On May 23rd, 1907, a crowd of nearly 10,000 gathered to celebrate the first of what has become a tradition in Atlanta and around the world. That afternoon on a plot of land across from an amusement park on Ponce De Leon Avenue, Atlantans came from a newly installed streetcar stop to enter for the first time the state-of-the-art monument to America’s pastime that would come to be known as “Old Poncey” – Ponce De Leon Ball Park, home of the Atlanta Crackers and Atlanta Black Crackers. A ballpark that was built by the brand-new owners of the baseball team, The Georgia Power Company.

You probably know that Georgia Power is the official energy partner of the Atlanta Braves, a team that’s holding the world’s attention these days for its record-setting offensive dominance in the 2023 regular season and hopeful run to another championship in 2024. Fewer people are aware, however, that Georgia Power has had a deep connection to baseball in Atlanta since long before the Braves’ arrival. In fact, we’ve been connecting communities in Georgia through America’s pastime almost from the very beginning.

In 1906, believing it would bring more riders to its streetcar service, Preston Arkwright and what was then known as the Georgia Railway and Electric Company purchased a majority stake in a fledgling Southern Association team known as the Atlanta Crackers – a shortening of its previous “Firecrackers” moniker – and immediately built a state-of-the-art stadium at the end of one of the streetcar lines near the amusement park at the Ponce De Leon Springs. The team responded enthusiastically to its new owner – promptly winning 78 games and delivering the first pennant in Atlanta baseball history.

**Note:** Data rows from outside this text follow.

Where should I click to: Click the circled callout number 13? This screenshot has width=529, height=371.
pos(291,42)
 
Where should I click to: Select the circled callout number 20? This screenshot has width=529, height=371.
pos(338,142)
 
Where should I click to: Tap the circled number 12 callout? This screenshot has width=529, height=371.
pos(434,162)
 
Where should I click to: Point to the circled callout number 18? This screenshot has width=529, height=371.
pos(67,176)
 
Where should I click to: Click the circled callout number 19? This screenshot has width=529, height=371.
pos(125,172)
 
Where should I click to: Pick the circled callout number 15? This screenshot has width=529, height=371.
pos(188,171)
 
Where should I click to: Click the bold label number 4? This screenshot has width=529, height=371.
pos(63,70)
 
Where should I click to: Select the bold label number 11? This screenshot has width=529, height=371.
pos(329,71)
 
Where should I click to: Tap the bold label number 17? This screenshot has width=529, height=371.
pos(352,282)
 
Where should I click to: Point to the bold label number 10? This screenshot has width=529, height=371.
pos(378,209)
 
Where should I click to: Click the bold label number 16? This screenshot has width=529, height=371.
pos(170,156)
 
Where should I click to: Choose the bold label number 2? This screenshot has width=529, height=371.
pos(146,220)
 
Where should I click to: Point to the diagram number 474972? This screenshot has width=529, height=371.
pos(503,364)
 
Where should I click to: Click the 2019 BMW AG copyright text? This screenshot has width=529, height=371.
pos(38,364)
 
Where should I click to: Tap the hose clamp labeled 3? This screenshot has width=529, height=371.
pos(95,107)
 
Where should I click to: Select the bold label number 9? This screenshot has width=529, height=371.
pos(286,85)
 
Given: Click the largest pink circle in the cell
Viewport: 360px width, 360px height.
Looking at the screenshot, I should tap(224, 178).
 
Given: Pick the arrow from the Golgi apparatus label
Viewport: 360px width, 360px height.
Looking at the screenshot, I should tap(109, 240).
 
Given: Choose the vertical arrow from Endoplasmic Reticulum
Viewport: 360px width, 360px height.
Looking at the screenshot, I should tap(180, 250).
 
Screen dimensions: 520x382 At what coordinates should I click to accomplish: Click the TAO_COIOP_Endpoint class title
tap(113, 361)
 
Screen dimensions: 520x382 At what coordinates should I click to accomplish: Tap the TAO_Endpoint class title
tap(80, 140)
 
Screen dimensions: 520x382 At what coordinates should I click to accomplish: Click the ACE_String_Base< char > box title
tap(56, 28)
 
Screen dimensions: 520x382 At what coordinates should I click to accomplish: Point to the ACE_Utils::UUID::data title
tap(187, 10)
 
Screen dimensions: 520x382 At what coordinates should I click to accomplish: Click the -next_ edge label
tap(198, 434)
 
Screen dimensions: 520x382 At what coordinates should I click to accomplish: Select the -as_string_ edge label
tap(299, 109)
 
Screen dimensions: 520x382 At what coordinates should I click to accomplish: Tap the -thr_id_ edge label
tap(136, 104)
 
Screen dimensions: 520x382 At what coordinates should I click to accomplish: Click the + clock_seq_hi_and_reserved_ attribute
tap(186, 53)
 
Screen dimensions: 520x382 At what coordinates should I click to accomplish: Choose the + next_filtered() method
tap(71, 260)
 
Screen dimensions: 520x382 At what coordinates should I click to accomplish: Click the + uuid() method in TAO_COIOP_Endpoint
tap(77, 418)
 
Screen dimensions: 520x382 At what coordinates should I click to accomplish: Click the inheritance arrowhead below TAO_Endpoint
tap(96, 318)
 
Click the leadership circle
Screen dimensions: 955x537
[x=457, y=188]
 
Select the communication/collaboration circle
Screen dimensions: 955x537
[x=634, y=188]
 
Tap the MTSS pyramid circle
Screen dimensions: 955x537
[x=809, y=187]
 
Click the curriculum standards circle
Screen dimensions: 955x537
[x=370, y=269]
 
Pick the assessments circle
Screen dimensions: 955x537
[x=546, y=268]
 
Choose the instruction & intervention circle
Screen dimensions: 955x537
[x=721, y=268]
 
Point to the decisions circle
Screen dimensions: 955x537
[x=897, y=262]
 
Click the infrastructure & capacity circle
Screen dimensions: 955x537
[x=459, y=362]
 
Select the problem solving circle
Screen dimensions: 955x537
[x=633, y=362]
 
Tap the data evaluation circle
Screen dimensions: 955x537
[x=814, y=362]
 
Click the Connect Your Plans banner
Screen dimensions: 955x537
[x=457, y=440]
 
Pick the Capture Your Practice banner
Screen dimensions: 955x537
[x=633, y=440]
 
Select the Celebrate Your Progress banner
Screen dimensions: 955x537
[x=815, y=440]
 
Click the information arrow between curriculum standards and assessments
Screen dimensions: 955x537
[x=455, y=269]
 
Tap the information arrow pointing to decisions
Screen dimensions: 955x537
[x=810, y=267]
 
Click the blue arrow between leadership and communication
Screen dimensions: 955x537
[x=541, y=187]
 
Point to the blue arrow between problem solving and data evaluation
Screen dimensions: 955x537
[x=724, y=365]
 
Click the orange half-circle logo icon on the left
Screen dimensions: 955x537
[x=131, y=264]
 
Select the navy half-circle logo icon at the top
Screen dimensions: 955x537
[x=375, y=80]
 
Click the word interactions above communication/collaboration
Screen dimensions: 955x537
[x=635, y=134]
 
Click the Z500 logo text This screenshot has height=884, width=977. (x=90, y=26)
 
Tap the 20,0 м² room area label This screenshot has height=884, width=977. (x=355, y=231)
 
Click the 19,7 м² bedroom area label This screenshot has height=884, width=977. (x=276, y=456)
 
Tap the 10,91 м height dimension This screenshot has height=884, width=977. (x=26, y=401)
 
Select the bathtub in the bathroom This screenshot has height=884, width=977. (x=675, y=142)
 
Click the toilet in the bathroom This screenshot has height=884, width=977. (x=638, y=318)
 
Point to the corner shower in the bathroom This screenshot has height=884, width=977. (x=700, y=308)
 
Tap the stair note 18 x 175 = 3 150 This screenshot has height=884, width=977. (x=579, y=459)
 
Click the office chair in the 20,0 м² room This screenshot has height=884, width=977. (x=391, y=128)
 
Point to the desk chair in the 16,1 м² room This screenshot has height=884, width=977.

After the inaugural season, Arkwright overhauled the Crackers’ management team, hiring local football coach John Heisman to lead the charge. 

What we know now as Georgia Power would own the Atlanta Crackers and Ponce De Leon Park for only nine years, selling the team to a local city council member in 1915 for $37,000. Old Poncey would live on, however, hosting both the Crackers as well as the Atlanta Black Crackers of the Negro Leagues until the Crackers — by then a Triple-A affiliate of the Minnesota Twins — moved to Summerhill and the new Atlanta Fulton County Stadium in 1965 in advance of the Braves arrival from Milwaukee the next year. 

Over more than five decades, Ponce De Leon Park would play host to 18 championships – more than every team in organized baseball in that time frame save the New York Yankees. It welcomed baseball luminaries like Eddie Matthews, Babe Ruth, and Jackie Robinson, whose appearance with the Brooklyn Dodgers for a three-game exhibition series marked the first integrated sporting event in Atlanta history.

Perhaps the most famous inhabitant of Old Poncey, however, may still be found standing guard where the outfield used to be. A large magnolia tree grew in center field – in play until 1947 when new Crackers owner Earl Mann moved the center field fence, shortening the field and relegating the tree to onlooker status. Both Eddie Matthews and Babe Ruth hit home runs into the tree, which can still be seen from the Atlanta Beltline near Ponce City Market.

Georgia Power’s baseball history didn’t end with Ponce De Leon Park. The Braves arrived in 1966, and Georgia Power has been their official energy partner ever since. We’ve been there for Hank Aaron’s record-setting 715th home run, the team’s dominance in the 1990s and 2000s, the first Atlanta World Series win in 1995, its 2021 championship run, and this season’s highly anticipated squad, from the beginning. 

This month the Braves begin the charge on to what will hopefully be their third championship in Atlanta, and Georgia Power will be there like we have been from the beginning. Helping to connect communities across Georgia with something to root for – a team to rally behind no matter your background.